The high-pressure pump further includes an automatic drainage system. A vent is further disposed on the pump cover, and the vent is a high-pressure output one-way valve. A pump output port is disposed at one side of the high-pressure output one-way valve, the pump output port is connected to a filter by using a high-pressure pipe, high-pressure gas enters the filter through a high-pressure gas pipe, and a high-pressure gas output port is disposed at an upper end of the filter. Water drops are generated by the gas through filtering of glass beads, and water is accumulated at the bottom of the filter after long time work. A drainage device is disposed at the bottom of the filter, and an electromagnet controls opening and closing of the drainage device. A regulation timer is further connected to the electromagnet.
The second piston is formed by a piston A with a first piston ring and a piston B with a second piston ring. A gas storage cavity in communication with the cavity of the third air cylinder is disposed between the piston A and the piston B. A third through hole is disposed on the piston A. The second piston ring and the piston B form a third one-way inlet valve of a third-stage pressurization cavity.
The third piston is formed by a piston rod and a high-pressure piston with a third piston ring and a fourth through hole. A lower end of the piston rod is fixed on the lower piston of the first piston, and an upper end is connected to a high-pressure piston ring. The third piston ring and the high-pressure piston form a fourth one-way inlet valve of a fourth-stage pressurization cavity.
The pump seat is a box body of a crankcase, and a fifth through hole is disposed on an upper cover thereof.
A first-stage pressurization cavity is formed by an inner cavity of the first air cylinder and an inner cavity of the box body of the crankcase.
The second-stage pressurization cavity is a cavity enclosed, in an inner cavity of the second air cylinder, by the lower piston of the first piston and a piston B of the second piston.
The third-stage pressurization cavity is a cavity enclosed, in an inner cavity of the third air cylinder, by a high-pressure piston and an inner wall of the pump cover.
The fourth-stage pressurization cavity is a cavity enclosed, in an inner cavity of the third air cylinder, by the high-pressure piston and an inner wall of the pump cover.
The cooling water groove is formed by a bottomless barrel and an outer wall of the third air cylinder, an upper end of the bottomless barrel is fixed on the pump cover, and a lower end is connected and fixed to a piston A of the second piston.
The crankcase is formed by the box body and a crank mechanism, one end of the crank mechanism is connected to a linkage shaft mounted on a lower piston connecting plate of the first piston, and the other end is connected to a matched traction device.

Advantageous Effect

The present invention in accordance with claims 1-9 has the following advantages: I) output working pressure is high; II) a heat dissipation structure is designed, the heat dissipation effect is good, and the high-pressure pump can work continuously and rapidly for a long time; III) motor driving is suitable to be applied, a rate of pressure rise is fast, and the work efficiency is high; and IV) a device for filtering water in the air is disposed, and after long-term use, it is not required to remove water in the pump.
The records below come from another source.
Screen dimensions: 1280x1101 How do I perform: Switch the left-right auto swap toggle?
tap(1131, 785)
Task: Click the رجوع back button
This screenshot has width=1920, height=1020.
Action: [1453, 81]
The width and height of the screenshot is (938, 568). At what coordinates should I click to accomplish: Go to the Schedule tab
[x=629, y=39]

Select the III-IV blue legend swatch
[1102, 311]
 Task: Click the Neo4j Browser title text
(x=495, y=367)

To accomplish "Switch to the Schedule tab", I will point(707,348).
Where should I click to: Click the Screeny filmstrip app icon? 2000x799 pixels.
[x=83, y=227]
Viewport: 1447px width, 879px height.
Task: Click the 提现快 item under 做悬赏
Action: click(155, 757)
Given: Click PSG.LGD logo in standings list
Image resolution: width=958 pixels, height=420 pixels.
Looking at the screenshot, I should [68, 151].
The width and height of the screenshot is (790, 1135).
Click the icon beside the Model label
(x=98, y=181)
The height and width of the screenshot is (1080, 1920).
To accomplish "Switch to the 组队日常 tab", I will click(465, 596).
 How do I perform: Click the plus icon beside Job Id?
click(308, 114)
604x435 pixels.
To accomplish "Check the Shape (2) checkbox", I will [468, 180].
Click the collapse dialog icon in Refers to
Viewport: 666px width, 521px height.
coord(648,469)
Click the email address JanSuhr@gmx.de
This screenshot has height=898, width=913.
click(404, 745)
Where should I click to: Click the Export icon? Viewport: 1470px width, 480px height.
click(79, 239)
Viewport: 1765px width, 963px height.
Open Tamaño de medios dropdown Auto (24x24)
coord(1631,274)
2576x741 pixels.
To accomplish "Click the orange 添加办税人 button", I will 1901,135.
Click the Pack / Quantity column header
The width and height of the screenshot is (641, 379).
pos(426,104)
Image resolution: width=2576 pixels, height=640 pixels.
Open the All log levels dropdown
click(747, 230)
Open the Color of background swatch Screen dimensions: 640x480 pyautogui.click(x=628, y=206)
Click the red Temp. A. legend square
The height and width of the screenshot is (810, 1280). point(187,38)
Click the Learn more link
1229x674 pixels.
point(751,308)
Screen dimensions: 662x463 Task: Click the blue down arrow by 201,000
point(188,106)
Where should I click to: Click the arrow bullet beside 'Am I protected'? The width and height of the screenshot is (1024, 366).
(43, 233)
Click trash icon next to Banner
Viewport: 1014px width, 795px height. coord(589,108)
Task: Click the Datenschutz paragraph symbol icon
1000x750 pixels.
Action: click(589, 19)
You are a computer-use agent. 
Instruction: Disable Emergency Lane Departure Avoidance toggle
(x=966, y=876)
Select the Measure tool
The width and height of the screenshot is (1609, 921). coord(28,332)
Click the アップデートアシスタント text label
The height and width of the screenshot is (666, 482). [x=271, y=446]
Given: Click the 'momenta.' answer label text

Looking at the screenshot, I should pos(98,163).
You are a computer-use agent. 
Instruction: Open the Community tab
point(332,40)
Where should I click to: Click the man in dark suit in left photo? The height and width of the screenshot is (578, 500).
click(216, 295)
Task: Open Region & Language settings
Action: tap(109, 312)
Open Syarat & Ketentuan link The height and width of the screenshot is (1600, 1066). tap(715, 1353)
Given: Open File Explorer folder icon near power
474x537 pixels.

BRIEF DESCRIPTION OF THE DRAWINGS

The following further describes the present invention with reference to the accompanying drawings and the embodiments.

FIG. 1 is an overall structural view of the present invention;
FIG. 2 is a partial enlarged view of I in FIG. 1; and
FIG. 3 is a partial enlarged view of II in FIG. 1.
- 1. Pump cover; 2. air cylinder; 3. piston; 4. water cooling device; 5. pump seat; 6. traction device; 11. first through hole; 12. second through hole; 13. joint; 14. high-pressure one-way valve; 21. first air cylinder; 22. second air cylinder; 23. third air cylinder; 211. first-stage pressurization cavity; 221. second-stage pressurization cavity; 222. third-stage pressurization cavity; 231. fourth-stage pressurization cavity; 31. first piston; 33. third piston; 311. upper piston; 312. lower piston; 313. connecting rod; 314. second inlet valve; 315. connecting plate; 316. linkage shaft; 321. first piston ring; 322. piston A; 323. second piston ring; 324. piston B; 325. gas storage cavity; 326. third through hole; 327. third inlet valve; 331. piston rod; 332. third piston ring; 333. high-pressure piston; 334. fourth inlet valve; 335. fourth through hole; 41. water groove; 42. conduit; 43. water outlet; 44. bottomless barrel; 401. water flow switch; 402. oil window; 403. oil storage tank; 404. seal ring; 405. guide ring; 406. open type guide ring; 407. high-pressure gas pipe; 408. glass bead; 409. filter; 410. electromagnet; 411. drainage device; 51. crankcase; 52. box body; 53. fifth through hole; 54. filter screen; 55. first inlet valve; and 56. crank mechanism

DETAILED DESCRIPTION OF THE INVENTION

The present invention relates to a high-pressure pump in accordance with claims 1-9.
As shown in FIG. 1, FIG. 2 and FIG. 3, a high-pressure pump includes a pump cover, an air cylinder, a piston, a water cooling device, and a pump seat. The air cylinder is formed by a first air cylinder, a second air cylinder and a third air cylinder whose diameters are progressively reduced and that are coaxially disposed. The piston is also formed by a first piston, a second piston and a third piston whose diameters are progressively reduced and that are respectively disposed in the first air cylinder, the second air cylinder and the third air cylinder. A water cooling device is disposed between the second air cylinder and the third air cylinder. An upper end of the first air cylinder is connected and fixed to the pump cover, and a lower end is connected and fixed to the pump seat. The second air cylinder is fixed on the first piston. An upper end of the third air cylinder is also fixed on the pump cover, and a lower end is connected and fixed to the second piston. A first through hole for water inlet and a second through hole for water outlet are disposed on the pump cover, and an inlet and an outlet of the first through hole and the second through hole are respectively provided with a joint for installing an inlet conduit and an outlet conduit. The water cooling device is formed by a cooling water groove and a water inlet conduit, a conduit is disposed at one side of the water groove, a water outlet is disposed at the other side of the water groove, and a water inlet of the conduit and the water outlet of the water groove are respectively connected to the first through hole for water inlet and the second through hole for water outlet of the pump cover. The high-pressure pump further includes a water cooling detection system. The first water inlet through hole is connected in series to a water flow sensor at the joint through a pipe, and the water flow sensor is used for monitoring a water flow rate in the first through hole for water inlet. Preferably, the first through hole for water inlet is connected in series to a water flow switch at the joint through a pipe, when a water flow passes through the water flow switch, the water flow switch is in a normally closed state, and when the water flow is very small or the water flow is in a cut-off state, the water flow switch is in a normally open state.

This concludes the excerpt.